Commentary|Videos|December 7, 2025

Emerging Data Suggest Select Benefit for Venetoclax in MDS: Ivo Carre, PhD

Fact checked by: Rose McNulty

Ivo Carre, PhD, shares subgroup data that points to potential benefit in younger patients with high-risk MDS.

The VERONA (NCT04401748) trial evaluating venetoclax with azacitidine in high-risk myelodysplastic syndromes (MDS) fell short of its primary goal, showing no significant advantage over azacitidine alone and prompting safety concerns in the first-line setting, explains Ivo Carre, PhD, a senior business analyst at Lifescience Dynamics. But new subgroup analyses presented at the American Society of Hematology (ASH) 2025 meeting may reveal a more complex picture.

This transcript was lightly edited; captions were auto-generated.

Transcript

With ASH expected to present new data on high-risk MDS, what are the most promising findings regarding the efficacy of venetoclax plus azacitidine?

The venetoclax plus azacitidine trial, which came from AbbVie and was titled VERONA, was actually quite an interesting one. So it failed, unfortunately, earlier this year, and we saw the initial data earlier; I believe it was in June at SOHO [Society of Hematologic Oncology] 2025. It basically showed that a ven-aza arm had no sort of significant difference to just azacitidine alone in high-risk MDS patients. In itself, that is not great, given the fact that venetoclax comes with additional sorts of safety and tolerability issues, and the debate around whether or not it is still going to be useful or even pertinent to use venetoclax plus aza in the first-line treatment is now sort of the main debate.

(Dataset entries)
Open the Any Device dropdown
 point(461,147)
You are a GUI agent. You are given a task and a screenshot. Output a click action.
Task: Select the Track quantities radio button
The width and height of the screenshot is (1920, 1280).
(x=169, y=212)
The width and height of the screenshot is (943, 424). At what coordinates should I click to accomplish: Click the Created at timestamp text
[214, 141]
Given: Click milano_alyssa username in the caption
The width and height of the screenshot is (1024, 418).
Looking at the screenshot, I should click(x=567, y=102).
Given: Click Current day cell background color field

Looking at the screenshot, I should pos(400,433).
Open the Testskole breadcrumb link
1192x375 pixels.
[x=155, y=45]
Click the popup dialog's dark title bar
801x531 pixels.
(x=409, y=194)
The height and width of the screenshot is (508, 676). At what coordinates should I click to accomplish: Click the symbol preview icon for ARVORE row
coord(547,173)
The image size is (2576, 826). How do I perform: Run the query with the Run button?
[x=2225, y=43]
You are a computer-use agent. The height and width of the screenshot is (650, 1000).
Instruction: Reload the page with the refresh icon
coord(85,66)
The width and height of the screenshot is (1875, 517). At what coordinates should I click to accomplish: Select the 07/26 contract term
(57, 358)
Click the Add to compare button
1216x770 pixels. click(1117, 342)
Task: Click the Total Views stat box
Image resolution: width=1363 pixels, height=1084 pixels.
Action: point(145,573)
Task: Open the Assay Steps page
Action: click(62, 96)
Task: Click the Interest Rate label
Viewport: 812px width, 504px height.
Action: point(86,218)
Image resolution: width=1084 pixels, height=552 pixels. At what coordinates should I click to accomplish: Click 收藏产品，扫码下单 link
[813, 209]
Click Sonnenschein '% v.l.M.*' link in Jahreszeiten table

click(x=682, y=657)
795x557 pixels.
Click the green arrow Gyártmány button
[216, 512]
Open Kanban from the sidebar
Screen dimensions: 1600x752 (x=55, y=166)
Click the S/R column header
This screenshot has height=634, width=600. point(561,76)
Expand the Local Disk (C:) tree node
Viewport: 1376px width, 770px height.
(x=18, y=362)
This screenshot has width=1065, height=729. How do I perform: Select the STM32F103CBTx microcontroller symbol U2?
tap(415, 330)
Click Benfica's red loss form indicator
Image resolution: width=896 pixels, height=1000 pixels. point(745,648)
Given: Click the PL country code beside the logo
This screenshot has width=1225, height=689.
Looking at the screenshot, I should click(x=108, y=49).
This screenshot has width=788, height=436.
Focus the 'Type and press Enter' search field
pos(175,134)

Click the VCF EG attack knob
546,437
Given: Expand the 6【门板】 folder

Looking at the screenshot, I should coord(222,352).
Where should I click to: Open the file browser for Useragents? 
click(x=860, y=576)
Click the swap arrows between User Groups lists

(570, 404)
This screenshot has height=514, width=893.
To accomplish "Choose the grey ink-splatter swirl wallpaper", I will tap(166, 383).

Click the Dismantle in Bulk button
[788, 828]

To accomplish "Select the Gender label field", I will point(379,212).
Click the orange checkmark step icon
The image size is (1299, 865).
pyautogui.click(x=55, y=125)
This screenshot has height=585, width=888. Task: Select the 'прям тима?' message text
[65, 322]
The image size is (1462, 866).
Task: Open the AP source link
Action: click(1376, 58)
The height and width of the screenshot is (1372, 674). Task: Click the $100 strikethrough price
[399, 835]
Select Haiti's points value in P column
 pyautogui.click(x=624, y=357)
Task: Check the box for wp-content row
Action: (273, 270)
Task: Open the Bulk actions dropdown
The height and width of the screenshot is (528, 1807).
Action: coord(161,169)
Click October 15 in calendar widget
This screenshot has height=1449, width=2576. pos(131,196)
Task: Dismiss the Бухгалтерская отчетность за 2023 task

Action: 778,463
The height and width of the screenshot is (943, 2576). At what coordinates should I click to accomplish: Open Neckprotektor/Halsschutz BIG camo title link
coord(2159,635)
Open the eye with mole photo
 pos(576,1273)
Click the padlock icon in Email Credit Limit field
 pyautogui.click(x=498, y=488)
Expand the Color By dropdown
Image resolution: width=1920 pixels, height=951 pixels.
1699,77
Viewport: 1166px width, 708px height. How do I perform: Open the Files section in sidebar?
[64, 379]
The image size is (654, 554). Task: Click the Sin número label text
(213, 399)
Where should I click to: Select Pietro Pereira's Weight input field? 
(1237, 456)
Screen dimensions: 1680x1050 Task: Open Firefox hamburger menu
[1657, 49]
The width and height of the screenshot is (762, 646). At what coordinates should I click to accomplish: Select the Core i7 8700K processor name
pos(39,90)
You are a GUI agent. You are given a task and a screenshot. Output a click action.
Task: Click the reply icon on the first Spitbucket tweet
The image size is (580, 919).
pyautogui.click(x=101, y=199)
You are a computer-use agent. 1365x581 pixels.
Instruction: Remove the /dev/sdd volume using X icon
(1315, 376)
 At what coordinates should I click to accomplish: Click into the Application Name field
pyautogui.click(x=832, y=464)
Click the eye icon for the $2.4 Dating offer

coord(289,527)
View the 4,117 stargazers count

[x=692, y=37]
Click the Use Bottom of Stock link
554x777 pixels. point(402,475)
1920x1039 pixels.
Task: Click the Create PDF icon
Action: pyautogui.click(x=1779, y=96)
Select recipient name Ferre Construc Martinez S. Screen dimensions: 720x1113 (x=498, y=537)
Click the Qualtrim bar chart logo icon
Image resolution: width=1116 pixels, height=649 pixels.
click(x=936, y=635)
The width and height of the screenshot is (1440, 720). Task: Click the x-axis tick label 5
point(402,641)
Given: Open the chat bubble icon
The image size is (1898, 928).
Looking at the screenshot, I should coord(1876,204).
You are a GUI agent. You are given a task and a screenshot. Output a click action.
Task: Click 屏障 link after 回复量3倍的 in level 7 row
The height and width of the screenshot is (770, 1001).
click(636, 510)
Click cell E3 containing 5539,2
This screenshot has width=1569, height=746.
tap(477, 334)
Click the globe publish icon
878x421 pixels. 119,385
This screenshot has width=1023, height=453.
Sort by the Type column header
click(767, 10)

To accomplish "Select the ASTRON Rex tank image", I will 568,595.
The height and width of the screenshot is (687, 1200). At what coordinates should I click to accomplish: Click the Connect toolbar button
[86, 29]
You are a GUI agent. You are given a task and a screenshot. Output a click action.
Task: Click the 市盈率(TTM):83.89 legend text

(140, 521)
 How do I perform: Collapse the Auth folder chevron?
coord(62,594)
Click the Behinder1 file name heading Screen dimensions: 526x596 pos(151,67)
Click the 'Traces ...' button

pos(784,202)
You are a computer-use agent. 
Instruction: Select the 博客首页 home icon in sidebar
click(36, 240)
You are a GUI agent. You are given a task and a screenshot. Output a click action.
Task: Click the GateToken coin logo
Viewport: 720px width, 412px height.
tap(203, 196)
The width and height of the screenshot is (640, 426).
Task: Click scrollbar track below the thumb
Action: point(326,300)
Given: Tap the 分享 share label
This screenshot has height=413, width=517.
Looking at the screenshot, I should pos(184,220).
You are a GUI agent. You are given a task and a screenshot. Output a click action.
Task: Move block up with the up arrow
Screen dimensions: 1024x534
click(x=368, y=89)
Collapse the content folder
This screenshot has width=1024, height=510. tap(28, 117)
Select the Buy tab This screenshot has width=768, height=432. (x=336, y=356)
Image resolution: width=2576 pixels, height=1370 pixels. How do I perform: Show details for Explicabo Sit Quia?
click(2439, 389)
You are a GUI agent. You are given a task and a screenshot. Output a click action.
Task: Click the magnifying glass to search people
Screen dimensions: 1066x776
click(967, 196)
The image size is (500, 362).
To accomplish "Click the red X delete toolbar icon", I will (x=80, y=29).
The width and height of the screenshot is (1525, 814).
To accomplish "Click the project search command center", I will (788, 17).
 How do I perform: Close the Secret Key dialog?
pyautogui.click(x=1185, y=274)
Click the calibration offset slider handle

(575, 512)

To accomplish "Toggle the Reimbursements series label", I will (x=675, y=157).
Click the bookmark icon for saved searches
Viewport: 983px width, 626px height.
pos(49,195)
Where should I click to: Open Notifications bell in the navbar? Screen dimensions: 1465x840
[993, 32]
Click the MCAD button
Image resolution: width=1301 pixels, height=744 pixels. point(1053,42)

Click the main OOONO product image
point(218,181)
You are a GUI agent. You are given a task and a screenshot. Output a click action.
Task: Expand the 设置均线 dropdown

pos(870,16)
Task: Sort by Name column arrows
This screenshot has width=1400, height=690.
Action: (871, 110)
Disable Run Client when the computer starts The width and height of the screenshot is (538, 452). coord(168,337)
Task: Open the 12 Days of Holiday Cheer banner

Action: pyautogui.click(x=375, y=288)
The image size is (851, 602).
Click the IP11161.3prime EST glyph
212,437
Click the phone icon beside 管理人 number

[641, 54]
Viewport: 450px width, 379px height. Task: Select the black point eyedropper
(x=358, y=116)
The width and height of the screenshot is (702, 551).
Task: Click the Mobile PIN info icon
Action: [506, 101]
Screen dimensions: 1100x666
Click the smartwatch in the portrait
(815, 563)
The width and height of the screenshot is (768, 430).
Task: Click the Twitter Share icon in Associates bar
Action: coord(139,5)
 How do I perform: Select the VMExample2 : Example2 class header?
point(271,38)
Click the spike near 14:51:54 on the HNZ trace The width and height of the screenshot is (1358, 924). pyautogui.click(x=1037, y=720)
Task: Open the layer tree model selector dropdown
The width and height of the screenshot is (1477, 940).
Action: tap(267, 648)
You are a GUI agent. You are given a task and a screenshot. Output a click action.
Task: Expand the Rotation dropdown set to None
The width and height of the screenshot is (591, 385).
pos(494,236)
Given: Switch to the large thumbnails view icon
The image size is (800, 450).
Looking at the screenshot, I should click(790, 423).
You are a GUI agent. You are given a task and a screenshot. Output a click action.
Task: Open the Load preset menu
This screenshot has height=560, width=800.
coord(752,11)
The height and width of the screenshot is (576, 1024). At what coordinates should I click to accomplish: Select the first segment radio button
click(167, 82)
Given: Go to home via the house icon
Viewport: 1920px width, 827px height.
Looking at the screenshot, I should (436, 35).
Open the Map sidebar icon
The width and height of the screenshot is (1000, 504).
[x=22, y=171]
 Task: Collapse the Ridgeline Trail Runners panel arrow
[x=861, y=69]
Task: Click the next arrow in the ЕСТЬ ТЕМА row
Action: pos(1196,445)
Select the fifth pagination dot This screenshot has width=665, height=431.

## REQUIREMENT 1
Answer these questions from the venetoclax commentary.
(a) Who fact checked it?
(b) What position does Ivo Carre hold, and at what company?
(c) Which drug was given alone in the comparison arm of the VERONA trial?
## REQUIREMENT 2
Transcribe the part of the venetoclax commentary starting at "The VERONA (NCT04401748)" and ending at "captions were auto-generated.".

## REPLY 1
(a) Rose McNulty
(b) Senior business analyst at Lifescience Dynamics
(c) Azacitidine

## REPLY 2
The VERONA (NCT04401748) trial evaluating venetoclax with azacitidine in high-risk myelodysplastic syndromes (MDS) fell short of its primary goal, showing no significant advantage over azacitidine alone and prompting safety concerns in the first-line setting, explains Ivo Carre, PhD, a senior business analyst at Lifescience Dynamics. But new subgroup analyses presented at the American Society of Hematology (ASH) 2025 meeting may reveal a more complex picture.

This transcript was lightly edited; captions were auto-generated.